# ASSIGNMENT
Go through the data and copy each line where the word "Task" shows up.

# DATA EXCERPTS
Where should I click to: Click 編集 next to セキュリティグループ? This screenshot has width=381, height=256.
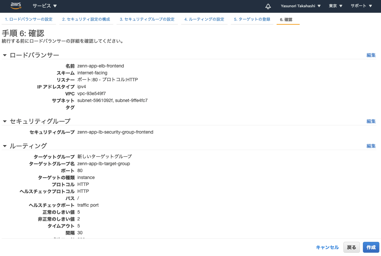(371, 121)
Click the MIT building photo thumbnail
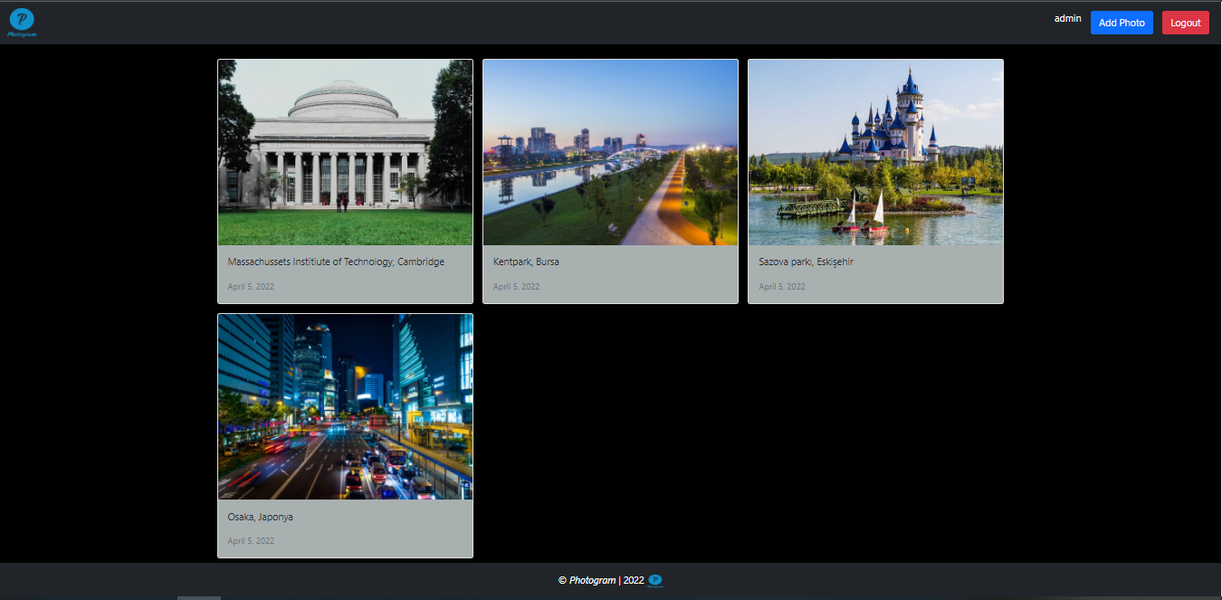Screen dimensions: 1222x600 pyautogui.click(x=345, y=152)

--

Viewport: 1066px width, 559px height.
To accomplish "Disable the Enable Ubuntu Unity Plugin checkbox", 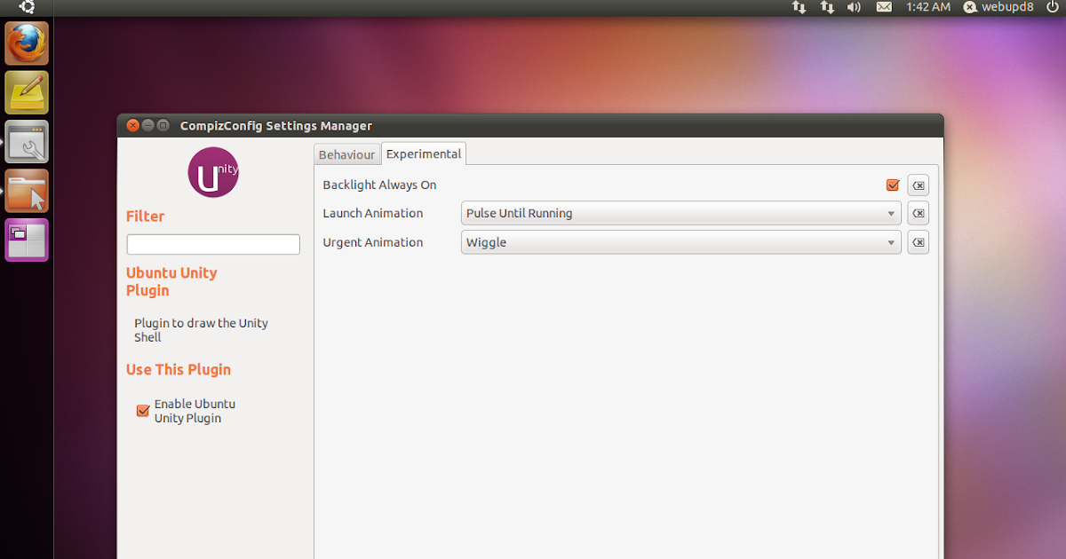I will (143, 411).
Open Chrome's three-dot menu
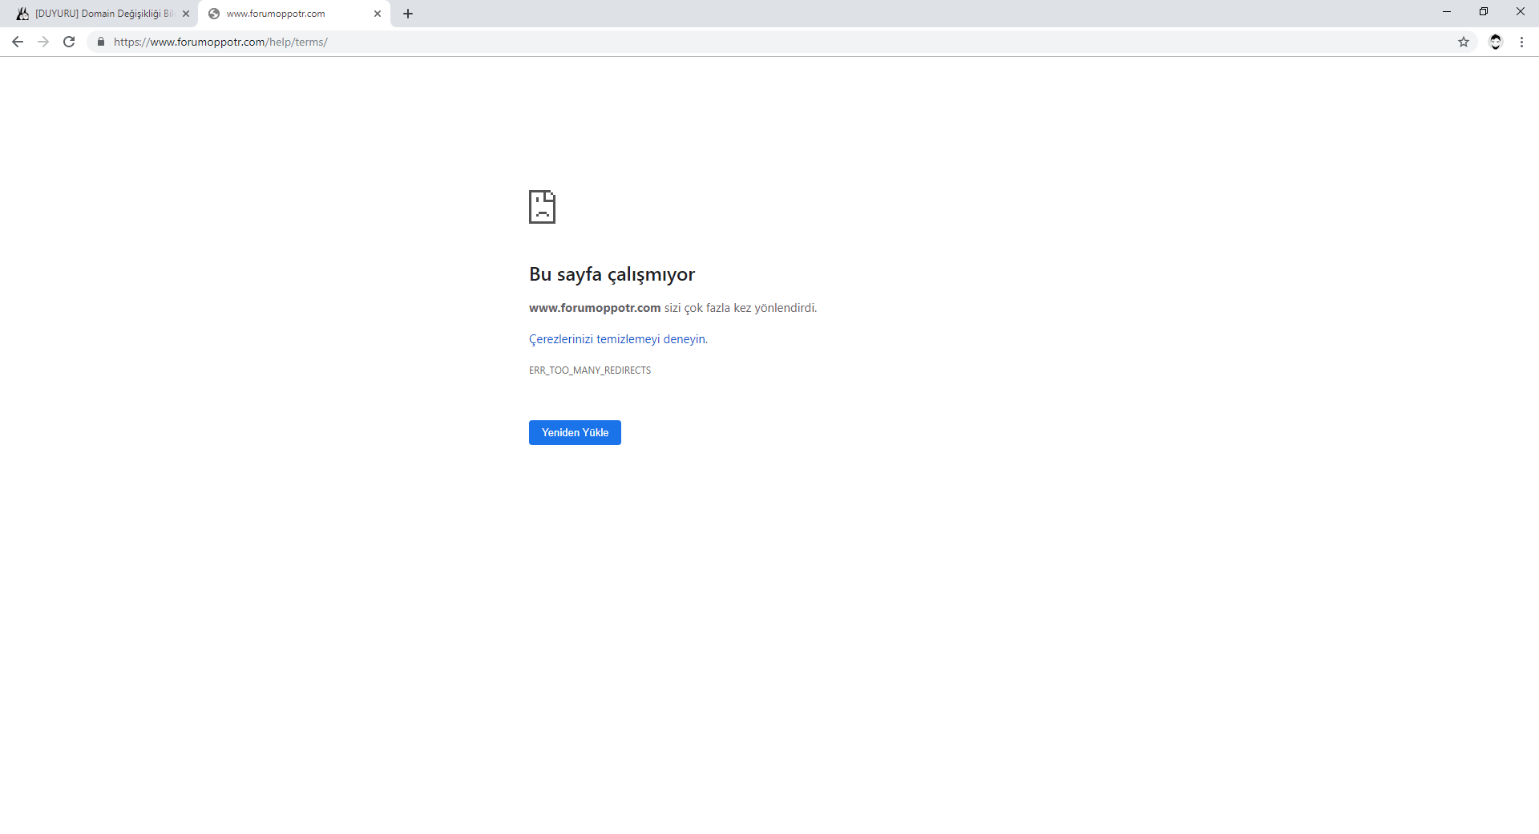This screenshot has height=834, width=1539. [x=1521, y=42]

* * *

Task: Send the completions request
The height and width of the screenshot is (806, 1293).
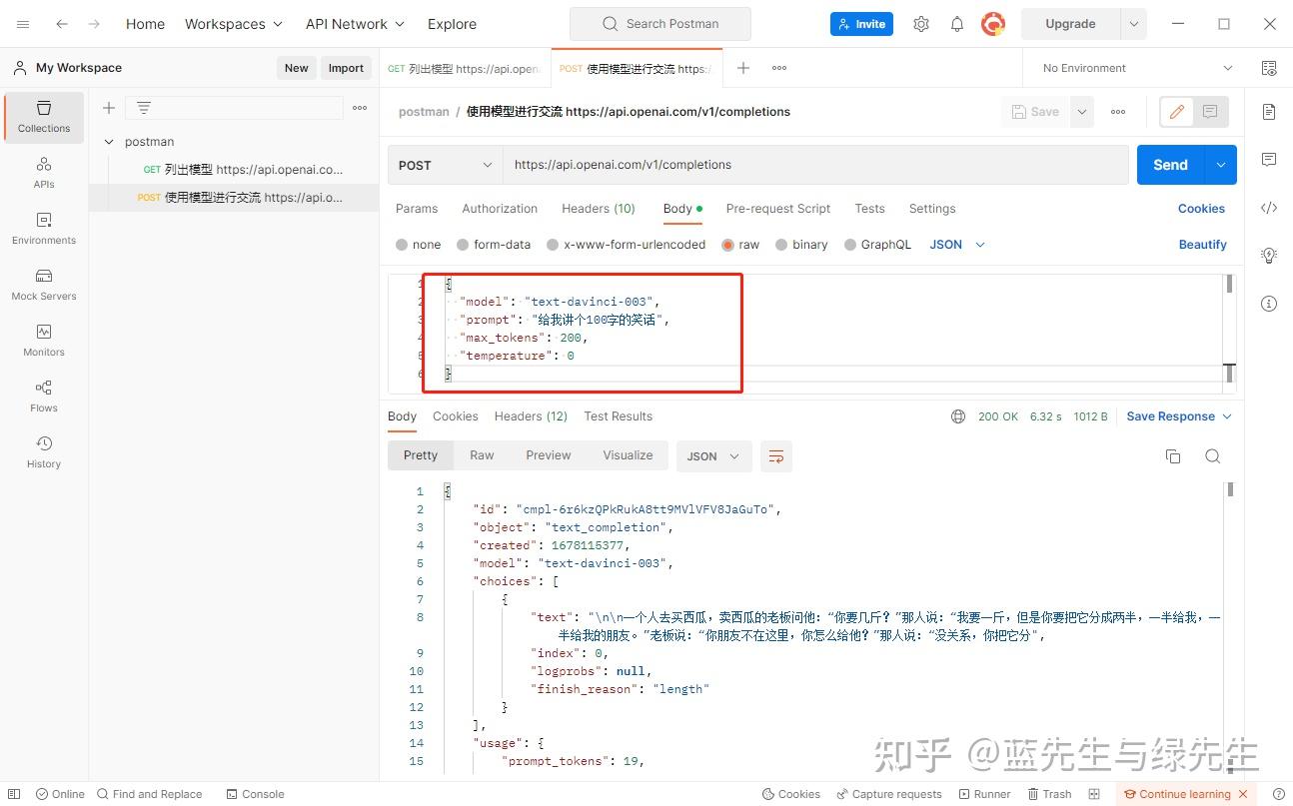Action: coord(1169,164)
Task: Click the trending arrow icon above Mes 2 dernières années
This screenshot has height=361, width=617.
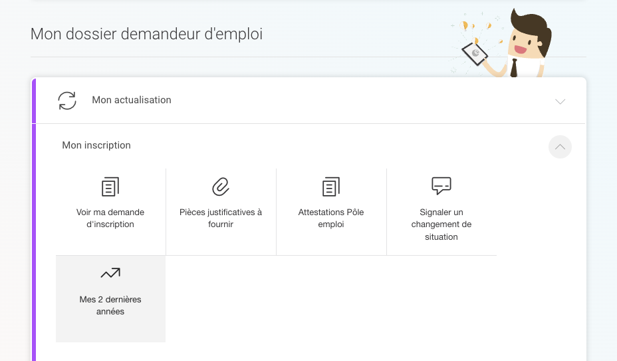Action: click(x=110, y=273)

# RESPONSE AREA
Task: Send the completions request
Task: Click the trending arrow icon above Mes 2 dernières années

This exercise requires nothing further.